How We Prevent Privilege Escalation with AWS IAM Permission Boundaries (A Practical DevOps Guide)
In environments like ours, it’s crucial to strike a balance between DevOps flexibility and tight security controls. Imagine a scenario where DevOps members can create admin roles for team members—but, we need to ensure that these admins cannot further create roles or users with the same admin privileges.
Today, I'll show you how we achieved this, ensuring that admin roles created with project lead permission cannot escalate privileges by creating new admin users or roles.
Step 1: Using IAM Permission Boundaries to Restrict Admin Capabilities
The Problem
Even when DevOps grants admin access to someone, we need to ensure that this admin cannot create other users or roles with AdministratorAccess.
The Solution
We implement IAM Permission Boundaries. When a role is created, the permission boundary ensures that the role (even with admin privileges) cannot escalate privileges further by creating other admin-level users or roles.
Here’s the boundary:
{
"Version": "2012-10-17",
"Statement": [
{
"Sid": "PreventPrivilegeEscalation",
"Effect": "Deny",
"Action": [
"iam:CreateUser",
"iam:CreateRole",
"iam:AttachUserPolicy",
"iam:AttachRolePolicy"
],
"Resource": "*",
"Condition": {
"ArnLike": {
"iam:PolicyArn": [
"arn:aws:iam::aws:policy/AdministratorAccess",
"arn:aws:iam::aws:policy/PowerUserAccess"
]
}
}
}
]
}
What This Achieves:
This boundary prevents anyone, including admins, from creating new users or roles with full admin access.

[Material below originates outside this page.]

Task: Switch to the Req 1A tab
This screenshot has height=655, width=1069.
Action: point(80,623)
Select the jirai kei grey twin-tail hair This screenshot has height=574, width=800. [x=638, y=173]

Admin roles can still perform their duties, but they cannot elevate privileges for others.
We attach the permission boundary to every role:
aws iam create-role --role-name AdminRole \
--assume-role-policy-document file://trust-policy.json \
--permissions-boundary arn:aws:iam::123456789012:policy/PreventPrivilegeEscalation
Step 2: Applying SCPs to Enforce Boundaries Across the Organization
While IAM Permission Boundaries limit actions, Service Control Policies (SCPs) ensure that permission boundaries are always applied whenever roles or users are created across the organization.
Here’s the SCP we used:
{
"Version": "2012-10-17",
"Statement": [
{
"Sid": "EnforcePermissionBoundaries",
"Effect": "Deny",
"Action": [
"iam:CreateUser",
"iam:CreateRole",
"iam:AttachUserPolicy",
"iam:AttachRolePolicy"
],
"Resource": "*",
"Condition": {
"StringNotEquals": {
"iam:PermissionsBoundary": "arn:aws:iam::123456789012:policy/PreventPrivilegeEscalation"
}
}
}
]
}
What This Achieves:
This SCP enforces the use of the permission boundary across all accounts or OUs.

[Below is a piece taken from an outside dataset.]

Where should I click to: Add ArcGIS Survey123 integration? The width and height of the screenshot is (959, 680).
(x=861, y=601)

No one can create a user or role without attaching the boundary.
This way, even if DevOps creates new admin roles, those roles are still restricted by the permission boundary.
Step 3: Role Creation Workflow with Project Lead Permission
In our scenario, DevOps needs the project lead’s permission to create admin roles. But, once that role is created:
Admins can’t further create users or roles with admin permissions.
They can’t attach policies that grant admin-level access to anyone else.
This ensures a hierarchical control where DevOps can assign admin roles but ensures no further escalation is possible.
Here’s the flow:
DevOps team requests permission from the project lead to create an admin role.
Once approved, DevOps creates the admin role, but the role has permission boundaries attached.
The admin role is created, but it cannot escalate privileges or create other users or roles with high privileges.
Conclusion
By using a combination of IAM Permission Boundaries and SCPs, we’ve created a secure environment where:
DevOps can create admin roles with project lead approval.
Admins are restricted from creating or attaching high-privilege policies like
AdministratorAccess
to users or roles.SCPs enforce the use of permission boundaries across the organization, making sure everyone adheres to the same security standards.
This approach ensures complete control over privilege escalation while still allowing necessary flexibility in creating admin roles when needed. Let me know if you’ve faced similar challenges and how you’ve tackled them!